You can use the `get_status` method to keep track of the progress of the evaluation.

<CodeGroup>
  ```python title="Python" icon="python" theme={null}
  client.evaluations.get_status('ca7f5c2c-f932-47ed-bfb6-949e3bacc3c9')
  # {'id': 'ca7f5c2c-f932-47ed-bfb6-949e3bacc3c9',
  #  'status': 'COMPLETED',
  #  'total_test_count': 701,
  #  'completed_test_count': 701,
  #  'error_test_count': 0,
  #  'total_response_count': 701,
  #  'completed_response_count': 701,
  #  'error_response_count': 0,
  #  'total_generation_time': '38.000000',
  #  'average_generation_time': '6.3894436519258203',
  #  'score': 0.5917669709517536,
  #  'hub': 'openai',
  #  'model': 'gpt-4o-mini',
  #  'url': '',
  #  'created_at': 1727402922,
  #  'created_by': 'f6e0b128-c075-4bc3-91da-34d03fa6c67e',
  #  'completed_at': 1727402966,
  #  'team_id': '00ccc042-1b41-4f02-ae5f-6a09b5e6e844',
  #  'restart_count': 0,
  #  'is_lite': False,
  #  'metadata': None}
  ```
</CodeGroup>

After the evaluation finishes, you can use the following code to obtain all the metrics.

<CodeGroup>
  ```python title="Python" icon="python" theme={null}
  df = client.evaluations.summarize('ca7f5c2c-f932-47ed-bfb6-949e3bacc3c9')
  df[df.level=="Scenario"].sort_values("level_name")[['level_name','score']]
  ```
</CodeGroup>

| level\_name                             | score |
| --------------------------------------- | ----- |
| LLM01: Prompt Injection                 | 68.26 |
| LLM02: Insecure Output Handling         | 44.00 |
| LLM05: Supply Chain Vulnerabilities     | 37.50 |
| LLM06: Sensitive Information Disclosure | 78.24 |
| LLM08: Excessive Agency                 | 51.88 |
| LLM09: Overreliance                     | 51.21 |
| LLM10: Model Theft                      | 83.15 |

Vijil Evaluate covers 7 of the 10 OWASP Top 10 vulnerabilities.
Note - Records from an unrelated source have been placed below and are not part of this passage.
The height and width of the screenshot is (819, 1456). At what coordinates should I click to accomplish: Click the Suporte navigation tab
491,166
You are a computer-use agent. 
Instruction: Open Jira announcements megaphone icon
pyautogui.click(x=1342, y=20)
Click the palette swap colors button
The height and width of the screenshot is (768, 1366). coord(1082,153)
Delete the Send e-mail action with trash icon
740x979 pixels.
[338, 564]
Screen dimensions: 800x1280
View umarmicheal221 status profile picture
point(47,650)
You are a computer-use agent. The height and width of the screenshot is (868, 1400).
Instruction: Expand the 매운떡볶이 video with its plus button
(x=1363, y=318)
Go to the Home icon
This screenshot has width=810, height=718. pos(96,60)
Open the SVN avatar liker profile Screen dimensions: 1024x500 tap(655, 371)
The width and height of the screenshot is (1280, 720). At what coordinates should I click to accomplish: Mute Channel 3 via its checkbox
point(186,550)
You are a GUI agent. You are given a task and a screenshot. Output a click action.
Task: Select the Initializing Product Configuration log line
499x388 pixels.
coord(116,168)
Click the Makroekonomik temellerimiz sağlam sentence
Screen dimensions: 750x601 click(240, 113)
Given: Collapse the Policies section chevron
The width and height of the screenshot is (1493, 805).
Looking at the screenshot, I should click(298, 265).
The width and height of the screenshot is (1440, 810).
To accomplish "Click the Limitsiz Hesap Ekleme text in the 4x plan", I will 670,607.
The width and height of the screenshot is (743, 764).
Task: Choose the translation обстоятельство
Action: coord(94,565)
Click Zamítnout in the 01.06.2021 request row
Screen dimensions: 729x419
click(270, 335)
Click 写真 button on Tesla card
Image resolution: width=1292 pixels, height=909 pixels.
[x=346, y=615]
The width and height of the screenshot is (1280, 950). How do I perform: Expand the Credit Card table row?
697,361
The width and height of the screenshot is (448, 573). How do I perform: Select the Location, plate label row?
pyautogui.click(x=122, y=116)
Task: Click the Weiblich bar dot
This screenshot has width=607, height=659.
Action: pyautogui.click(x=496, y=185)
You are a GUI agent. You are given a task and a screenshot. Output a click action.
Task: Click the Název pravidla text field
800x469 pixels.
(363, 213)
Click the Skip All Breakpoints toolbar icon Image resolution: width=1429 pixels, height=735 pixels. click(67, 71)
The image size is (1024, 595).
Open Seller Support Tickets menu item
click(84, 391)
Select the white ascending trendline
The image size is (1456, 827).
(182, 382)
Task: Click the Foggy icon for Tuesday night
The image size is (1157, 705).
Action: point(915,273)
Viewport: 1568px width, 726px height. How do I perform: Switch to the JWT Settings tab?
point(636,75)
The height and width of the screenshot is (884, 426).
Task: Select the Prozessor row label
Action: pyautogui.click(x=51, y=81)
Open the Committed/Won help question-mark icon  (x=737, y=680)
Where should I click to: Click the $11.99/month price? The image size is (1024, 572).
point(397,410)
Vulnerabilities we do not cover are Training Data Poisoning (LLM03), Model Denial of Service (LLM04), and Insecure Plugin Design (LLM07). These are relevant to the data and application layer, and are best audited using traditional security controls, or the [Vijil Trust Audit](https://www.vijil.ai/trust-audit).